Ford Motor Company (NYSE:F) has been on a roll this year, up almost 88% year to date. Can this continue? Does Ford Motor Company (NYSE:F) make a wise long term investment? Let’s look at some reasons why it could be.
source: Yahoo Finance
It is on sale
Ford Motor Company (NYSE:F) is currently trading at a P/E ratio of 11.21, and a PEG ratio of 0.8. Both of these values are below the sector averages of 12.3 and 2.3, respectively. The price to earnings growth is especially surprising. Ford Motor Company (NYSE:F) has beat earnings expectations the last 6 quarters running.
The makings of a growing dividend are present
Ford Motor Company (NYSE:F) is back on the path of dividend growth redemption. After financial troubles forced Ford Motor Company (NYSE:F) to cut the dividend in 2006, it wasn’t until January of last year before it returned. A little over a year later, and Ford Motor Company (NYSE:F) has already doubled this dividend.

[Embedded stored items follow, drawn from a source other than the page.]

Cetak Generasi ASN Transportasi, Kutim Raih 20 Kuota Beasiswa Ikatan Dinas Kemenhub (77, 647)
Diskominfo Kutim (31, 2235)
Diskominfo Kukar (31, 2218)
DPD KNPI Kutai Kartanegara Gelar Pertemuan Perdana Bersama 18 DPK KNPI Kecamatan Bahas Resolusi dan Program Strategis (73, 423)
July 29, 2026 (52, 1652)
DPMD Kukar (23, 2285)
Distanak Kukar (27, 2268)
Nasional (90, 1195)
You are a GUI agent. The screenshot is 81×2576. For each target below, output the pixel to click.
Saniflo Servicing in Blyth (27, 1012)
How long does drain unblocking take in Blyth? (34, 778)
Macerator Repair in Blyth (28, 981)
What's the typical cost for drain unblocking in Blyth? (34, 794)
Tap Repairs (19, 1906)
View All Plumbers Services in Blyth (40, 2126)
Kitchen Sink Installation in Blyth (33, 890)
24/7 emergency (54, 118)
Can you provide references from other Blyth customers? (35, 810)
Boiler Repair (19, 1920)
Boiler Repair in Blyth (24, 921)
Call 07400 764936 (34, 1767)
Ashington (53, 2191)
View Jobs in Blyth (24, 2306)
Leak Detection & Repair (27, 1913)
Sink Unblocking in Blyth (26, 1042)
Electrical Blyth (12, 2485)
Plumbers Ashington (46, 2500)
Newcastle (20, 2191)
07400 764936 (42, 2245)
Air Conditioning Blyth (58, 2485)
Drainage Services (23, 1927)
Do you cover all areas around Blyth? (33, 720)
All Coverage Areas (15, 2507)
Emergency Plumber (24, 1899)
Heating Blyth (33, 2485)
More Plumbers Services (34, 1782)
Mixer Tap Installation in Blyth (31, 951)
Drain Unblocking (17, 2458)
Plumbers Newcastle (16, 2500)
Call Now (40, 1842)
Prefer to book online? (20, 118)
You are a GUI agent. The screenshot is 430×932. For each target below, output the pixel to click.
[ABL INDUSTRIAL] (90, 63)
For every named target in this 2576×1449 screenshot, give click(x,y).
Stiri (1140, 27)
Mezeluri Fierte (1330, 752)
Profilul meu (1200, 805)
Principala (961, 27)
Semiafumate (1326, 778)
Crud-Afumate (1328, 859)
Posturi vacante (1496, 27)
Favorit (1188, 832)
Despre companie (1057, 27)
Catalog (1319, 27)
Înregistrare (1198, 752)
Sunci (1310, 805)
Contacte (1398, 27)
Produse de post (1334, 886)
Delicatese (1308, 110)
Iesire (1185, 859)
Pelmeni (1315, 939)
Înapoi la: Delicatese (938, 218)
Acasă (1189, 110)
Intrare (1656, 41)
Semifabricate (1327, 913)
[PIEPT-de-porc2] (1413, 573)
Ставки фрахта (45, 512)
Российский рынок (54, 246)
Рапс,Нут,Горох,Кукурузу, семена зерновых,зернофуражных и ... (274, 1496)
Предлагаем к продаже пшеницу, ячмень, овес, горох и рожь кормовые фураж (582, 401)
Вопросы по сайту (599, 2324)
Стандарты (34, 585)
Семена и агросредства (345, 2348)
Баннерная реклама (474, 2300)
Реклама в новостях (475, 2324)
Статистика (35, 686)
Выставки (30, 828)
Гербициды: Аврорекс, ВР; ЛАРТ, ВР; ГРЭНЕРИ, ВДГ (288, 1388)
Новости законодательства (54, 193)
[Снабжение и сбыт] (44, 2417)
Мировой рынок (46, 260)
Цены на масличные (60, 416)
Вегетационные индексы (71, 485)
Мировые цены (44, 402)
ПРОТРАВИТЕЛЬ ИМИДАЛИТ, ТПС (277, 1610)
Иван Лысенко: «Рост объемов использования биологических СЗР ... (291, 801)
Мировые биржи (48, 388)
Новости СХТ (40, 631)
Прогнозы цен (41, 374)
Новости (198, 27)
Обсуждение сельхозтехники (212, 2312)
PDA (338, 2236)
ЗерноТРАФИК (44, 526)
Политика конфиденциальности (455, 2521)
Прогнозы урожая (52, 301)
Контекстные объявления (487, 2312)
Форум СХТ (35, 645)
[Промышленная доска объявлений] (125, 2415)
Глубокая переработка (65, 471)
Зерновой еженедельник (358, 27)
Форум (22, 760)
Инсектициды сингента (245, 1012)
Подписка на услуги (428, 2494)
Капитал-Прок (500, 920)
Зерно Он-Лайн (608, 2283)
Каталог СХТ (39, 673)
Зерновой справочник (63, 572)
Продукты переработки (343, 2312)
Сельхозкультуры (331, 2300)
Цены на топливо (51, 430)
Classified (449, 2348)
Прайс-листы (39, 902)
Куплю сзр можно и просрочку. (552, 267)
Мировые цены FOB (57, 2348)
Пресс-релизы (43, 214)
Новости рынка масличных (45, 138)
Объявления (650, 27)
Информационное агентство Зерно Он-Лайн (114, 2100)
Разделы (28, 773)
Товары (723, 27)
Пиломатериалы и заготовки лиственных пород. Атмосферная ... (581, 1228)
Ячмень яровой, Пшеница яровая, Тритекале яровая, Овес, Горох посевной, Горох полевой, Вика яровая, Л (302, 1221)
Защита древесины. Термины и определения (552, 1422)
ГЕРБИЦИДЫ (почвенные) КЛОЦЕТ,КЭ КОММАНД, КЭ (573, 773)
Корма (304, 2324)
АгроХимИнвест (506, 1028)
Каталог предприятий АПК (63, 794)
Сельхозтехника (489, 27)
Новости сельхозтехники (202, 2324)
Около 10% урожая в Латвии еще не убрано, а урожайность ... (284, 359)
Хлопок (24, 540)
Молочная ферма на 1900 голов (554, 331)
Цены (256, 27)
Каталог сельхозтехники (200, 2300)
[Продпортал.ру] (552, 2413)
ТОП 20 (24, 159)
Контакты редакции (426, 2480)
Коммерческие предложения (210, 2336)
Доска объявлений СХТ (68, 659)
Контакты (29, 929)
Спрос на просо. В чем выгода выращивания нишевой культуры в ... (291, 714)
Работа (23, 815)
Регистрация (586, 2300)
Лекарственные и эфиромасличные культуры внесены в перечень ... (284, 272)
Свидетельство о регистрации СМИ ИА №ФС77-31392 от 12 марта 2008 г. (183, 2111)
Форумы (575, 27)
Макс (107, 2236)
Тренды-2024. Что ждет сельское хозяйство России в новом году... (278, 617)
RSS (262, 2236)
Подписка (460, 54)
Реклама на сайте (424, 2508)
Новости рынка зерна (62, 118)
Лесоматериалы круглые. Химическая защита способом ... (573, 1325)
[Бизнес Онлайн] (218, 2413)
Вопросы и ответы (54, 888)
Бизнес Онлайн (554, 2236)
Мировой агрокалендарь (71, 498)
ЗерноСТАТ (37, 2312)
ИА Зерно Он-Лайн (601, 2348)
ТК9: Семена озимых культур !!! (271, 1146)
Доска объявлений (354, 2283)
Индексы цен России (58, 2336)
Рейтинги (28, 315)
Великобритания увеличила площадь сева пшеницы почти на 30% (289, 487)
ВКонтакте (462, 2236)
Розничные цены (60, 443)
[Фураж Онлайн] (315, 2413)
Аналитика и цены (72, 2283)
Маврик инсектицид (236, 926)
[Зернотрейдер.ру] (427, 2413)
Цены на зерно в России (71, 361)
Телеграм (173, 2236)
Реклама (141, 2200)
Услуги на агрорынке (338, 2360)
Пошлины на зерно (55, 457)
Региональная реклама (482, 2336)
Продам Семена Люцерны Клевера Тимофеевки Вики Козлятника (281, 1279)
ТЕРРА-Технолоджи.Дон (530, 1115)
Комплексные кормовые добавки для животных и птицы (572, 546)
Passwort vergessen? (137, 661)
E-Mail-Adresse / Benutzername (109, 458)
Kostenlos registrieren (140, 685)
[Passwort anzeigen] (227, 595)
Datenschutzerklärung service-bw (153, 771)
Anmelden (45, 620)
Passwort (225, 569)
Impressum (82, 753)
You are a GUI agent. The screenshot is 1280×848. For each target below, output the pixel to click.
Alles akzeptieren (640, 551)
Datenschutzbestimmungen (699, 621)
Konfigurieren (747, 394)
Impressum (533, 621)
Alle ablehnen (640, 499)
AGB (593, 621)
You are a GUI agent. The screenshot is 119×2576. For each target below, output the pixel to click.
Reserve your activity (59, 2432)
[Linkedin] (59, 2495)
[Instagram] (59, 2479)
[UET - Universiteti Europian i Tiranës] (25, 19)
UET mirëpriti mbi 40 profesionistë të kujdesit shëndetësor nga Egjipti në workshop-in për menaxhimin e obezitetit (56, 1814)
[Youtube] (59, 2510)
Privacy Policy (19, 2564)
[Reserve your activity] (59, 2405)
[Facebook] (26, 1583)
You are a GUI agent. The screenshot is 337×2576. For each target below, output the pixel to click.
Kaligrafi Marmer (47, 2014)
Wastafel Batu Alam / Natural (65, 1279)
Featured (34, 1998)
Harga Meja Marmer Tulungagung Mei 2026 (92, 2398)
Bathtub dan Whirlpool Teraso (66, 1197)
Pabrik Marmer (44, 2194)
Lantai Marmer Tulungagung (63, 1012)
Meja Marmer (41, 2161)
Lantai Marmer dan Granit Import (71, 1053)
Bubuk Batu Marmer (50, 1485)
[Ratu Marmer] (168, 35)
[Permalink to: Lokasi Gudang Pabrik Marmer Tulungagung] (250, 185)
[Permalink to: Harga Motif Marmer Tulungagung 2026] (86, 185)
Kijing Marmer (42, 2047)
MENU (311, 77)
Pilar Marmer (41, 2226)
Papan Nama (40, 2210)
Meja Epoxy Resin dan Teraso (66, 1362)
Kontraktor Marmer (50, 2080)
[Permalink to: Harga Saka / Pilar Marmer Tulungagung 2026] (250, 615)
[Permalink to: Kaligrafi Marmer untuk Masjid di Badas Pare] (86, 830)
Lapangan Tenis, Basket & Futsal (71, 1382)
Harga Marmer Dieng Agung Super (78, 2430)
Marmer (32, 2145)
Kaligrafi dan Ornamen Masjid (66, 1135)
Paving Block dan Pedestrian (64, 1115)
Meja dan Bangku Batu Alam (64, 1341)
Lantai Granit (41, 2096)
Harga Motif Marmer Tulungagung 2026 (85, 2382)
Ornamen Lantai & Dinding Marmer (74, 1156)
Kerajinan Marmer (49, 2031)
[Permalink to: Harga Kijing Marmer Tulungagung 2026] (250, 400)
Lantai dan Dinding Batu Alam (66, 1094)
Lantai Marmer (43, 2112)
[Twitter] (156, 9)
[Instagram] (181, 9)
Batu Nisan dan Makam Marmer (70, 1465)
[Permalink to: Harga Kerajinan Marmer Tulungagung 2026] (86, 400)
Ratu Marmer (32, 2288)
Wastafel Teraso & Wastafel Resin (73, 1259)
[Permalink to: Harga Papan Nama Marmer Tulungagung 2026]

Better yet, the current dividend is only 16.6% of its cash flows. There is plenty of room for this dividend to move higher.
The outlook is strong
Ford recently posted very strong results, when it released its second quarter earnings. Ford beat consensus estimates $0.45 to $0.37. Not only that, Ford saw improvement in almost every financial category. Sales, revenue, net income, and even market share were ALL improved year on year. This resulted in management increasing earnings guidance for the rest of the year.
How does the competition stack up?
General Motors Company (NYSE:GM)
source: Yahoo Finance
General Motors Company (NYSE:GM) has been attempting to dig its way back since it received a “bail out” during the economic crisis. This has left somewhat of a “stigma” on General Motors over the past few years. Is it all bad news for GM?
GM trades at a P/E of 13.07, and PEG of 0.9. Both of these are comparable, but lower values than those of Ford. General Motors Company (NYSE:GM) has beaten earnings estimates for the last 2 quarters.